Electronica is a catch all term I favor to describe the wide variety of acts that have explored the use of digital audio sampling and live audio file manipulation, fused with human perspectives to create something magical and in some cases almost out of the very air itself. While this type of music has its detractors, I will always argue the validity of any form of artistic expression that exists. If a thing moves someone, be it emotionally or in the case of music; physically, then it has its purpose in the world. Over the past few years the music scene has seen the rise of a new, hybrid type of band. The availability of these hi tech toys and software has given smaller and smaller groups of people the ability to produce bigger and bigger sounds. From single DJs or maestros if you will, (Although I don’t care what Girltalk says, he IS a DJ!) to two and three piece acts that use these tools to thicken out their sound and produce things simply unavailable to musicians years past. A tech savy generation of creators have unleashed an onslaught of beats and blips that speak to the core of us as surely as those simple unadulterated drums did to us all those ages ago! So it was with all this in mind that I left for my first assignment for my newest home for my musical ramblings here at Music Marauders; a triple bill of up and coming acts Amtrak and Big Gigantic, headlined by some of the finest purveyors of the aforementioned new form of jam, The Pnuma Trio.
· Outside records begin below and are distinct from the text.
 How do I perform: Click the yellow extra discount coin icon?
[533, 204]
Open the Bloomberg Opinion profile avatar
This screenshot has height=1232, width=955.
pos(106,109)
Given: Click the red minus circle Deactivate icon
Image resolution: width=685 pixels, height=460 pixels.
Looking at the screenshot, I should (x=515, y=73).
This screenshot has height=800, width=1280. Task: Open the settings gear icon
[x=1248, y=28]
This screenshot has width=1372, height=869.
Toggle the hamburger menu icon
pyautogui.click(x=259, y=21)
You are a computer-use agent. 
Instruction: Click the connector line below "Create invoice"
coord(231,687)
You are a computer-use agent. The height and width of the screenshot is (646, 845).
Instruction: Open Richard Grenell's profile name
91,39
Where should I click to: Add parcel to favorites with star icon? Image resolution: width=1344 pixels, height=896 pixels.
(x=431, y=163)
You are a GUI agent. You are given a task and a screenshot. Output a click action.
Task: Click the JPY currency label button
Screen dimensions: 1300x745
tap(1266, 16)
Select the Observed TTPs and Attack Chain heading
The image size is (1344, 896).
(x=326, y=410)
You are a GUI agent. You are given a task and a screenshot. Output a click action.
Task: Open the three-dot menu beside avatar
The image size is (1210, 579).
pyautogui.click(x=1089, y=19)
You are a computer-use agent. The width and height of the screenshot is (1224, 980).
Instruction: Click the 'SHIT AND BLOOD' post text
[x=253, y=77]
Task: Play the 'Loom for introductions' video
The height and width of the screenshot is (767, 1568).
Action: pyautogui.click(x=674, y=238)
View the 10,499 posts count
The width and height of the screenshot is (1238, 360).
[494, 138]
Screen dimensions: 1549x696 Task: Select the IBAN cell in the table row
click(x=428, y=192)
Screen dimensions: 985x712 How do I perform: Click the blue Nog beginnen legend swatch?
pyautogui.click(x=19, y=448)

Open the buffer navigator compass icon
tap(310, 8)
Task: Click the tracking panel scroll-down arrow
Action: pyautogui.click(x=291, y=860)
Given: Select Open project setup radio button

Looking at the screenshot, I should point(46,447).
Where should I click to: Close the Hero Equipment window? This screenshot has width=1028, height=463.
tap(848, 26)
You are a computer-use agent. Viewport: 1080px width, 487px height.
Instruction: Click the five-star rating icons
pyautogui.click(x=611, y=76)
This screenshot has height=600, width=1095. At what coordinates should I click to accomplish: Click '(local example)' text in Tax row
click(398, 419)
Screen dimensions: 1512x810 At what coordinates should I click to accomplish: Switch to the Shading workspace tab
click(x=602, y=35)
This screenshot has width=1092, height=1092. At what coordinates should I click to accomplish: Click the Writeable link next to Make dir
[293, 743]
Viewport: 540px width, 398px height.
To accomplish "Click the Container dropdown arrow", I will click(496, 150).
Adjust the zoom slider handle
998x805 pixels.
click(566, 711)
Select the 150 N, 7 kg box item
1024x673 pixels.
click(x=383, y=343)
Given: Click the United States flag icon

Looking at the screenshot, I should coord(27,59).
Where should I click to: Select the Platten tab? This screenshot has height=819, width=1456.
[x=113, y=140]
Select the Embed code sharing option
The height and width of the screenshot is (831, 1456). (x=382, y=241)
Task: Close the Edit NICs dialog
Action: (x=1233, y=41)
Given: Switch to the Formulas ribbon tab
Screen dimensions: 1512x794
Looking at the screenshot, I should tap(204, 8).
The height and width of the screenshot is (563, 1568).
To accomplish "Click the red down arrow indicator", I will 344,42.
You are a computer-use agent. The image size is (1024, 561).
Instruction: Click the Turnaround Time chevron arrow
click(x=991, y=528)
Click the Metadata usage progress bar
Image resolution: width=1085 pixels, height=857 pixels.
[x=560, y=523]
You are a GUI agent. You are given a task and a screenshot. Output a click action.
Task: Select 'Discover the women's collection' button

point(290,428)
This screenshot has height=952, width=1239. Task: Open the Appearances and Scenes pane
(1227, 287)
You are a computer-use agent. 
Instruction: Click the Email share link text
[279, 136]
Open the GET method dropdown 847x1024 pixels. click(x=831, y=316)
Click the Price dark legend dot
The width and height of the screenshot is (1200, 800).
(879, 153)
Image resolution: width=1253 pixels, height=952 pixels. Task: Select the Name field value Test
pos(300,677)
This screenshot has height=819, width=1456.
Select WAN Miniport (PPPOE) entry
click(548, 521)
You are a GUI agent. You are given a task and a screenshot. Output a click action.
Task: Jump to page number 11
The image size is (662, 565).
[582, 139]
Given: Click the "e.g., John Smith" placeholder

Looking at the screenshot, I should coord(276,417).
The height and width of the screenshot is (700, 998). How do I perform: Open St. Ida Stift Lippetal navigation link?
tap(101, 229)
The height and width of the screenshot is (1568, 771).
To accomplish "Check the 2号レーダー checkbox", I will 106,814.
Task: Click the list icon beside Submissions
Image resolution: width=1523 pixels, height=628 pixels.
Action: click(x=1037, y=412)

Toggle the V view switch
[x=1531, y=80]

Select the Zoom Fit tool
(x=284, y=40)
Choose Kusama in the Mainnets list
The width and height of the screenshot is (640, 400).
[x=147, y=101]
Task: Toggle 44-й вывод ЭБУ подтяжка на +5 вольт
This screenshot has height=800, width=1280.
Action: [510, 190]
It is always nice to visit Headliners, a concert hall here in my hometown of Louisville, Kentucky. It’s capacity seems to vary by the presence of fire marshals, and it has hosted more of my favorite shows here in town than any other venue in the city. They book all kinds of acts, and for someone with Musical Attention Deficit Disorder as strong as myself, it is a gift from the heavens. Bluegrass to Metal to Ska to the pulsing beat of bands like the Pnuma Trio, you can see it all at Headliners, and see it all in one week if you’re lucky. Also, it’s like three miles from my house, so it’s got that going for it! YAY! I arrived early, as I always like to spend some time watching a crowd grow, building in its anticipation and energy towards critical mass. The opening act, Amtrak, was a one man operation, featuring live sample mixing and an impeccable sense of timing. As the slowly filling crowd warmed to his sound bytes and styling’s, he increased the tempos, piling loops on top of click tracks and samples, and building an orchestra’s worth of musicians sounds from a keyboard and a few small boxes of circuitry and wire. One man alone on a stage, making the music of a thousand! Though it does make one worry about the job safety of those 999 other folks who have been replaced.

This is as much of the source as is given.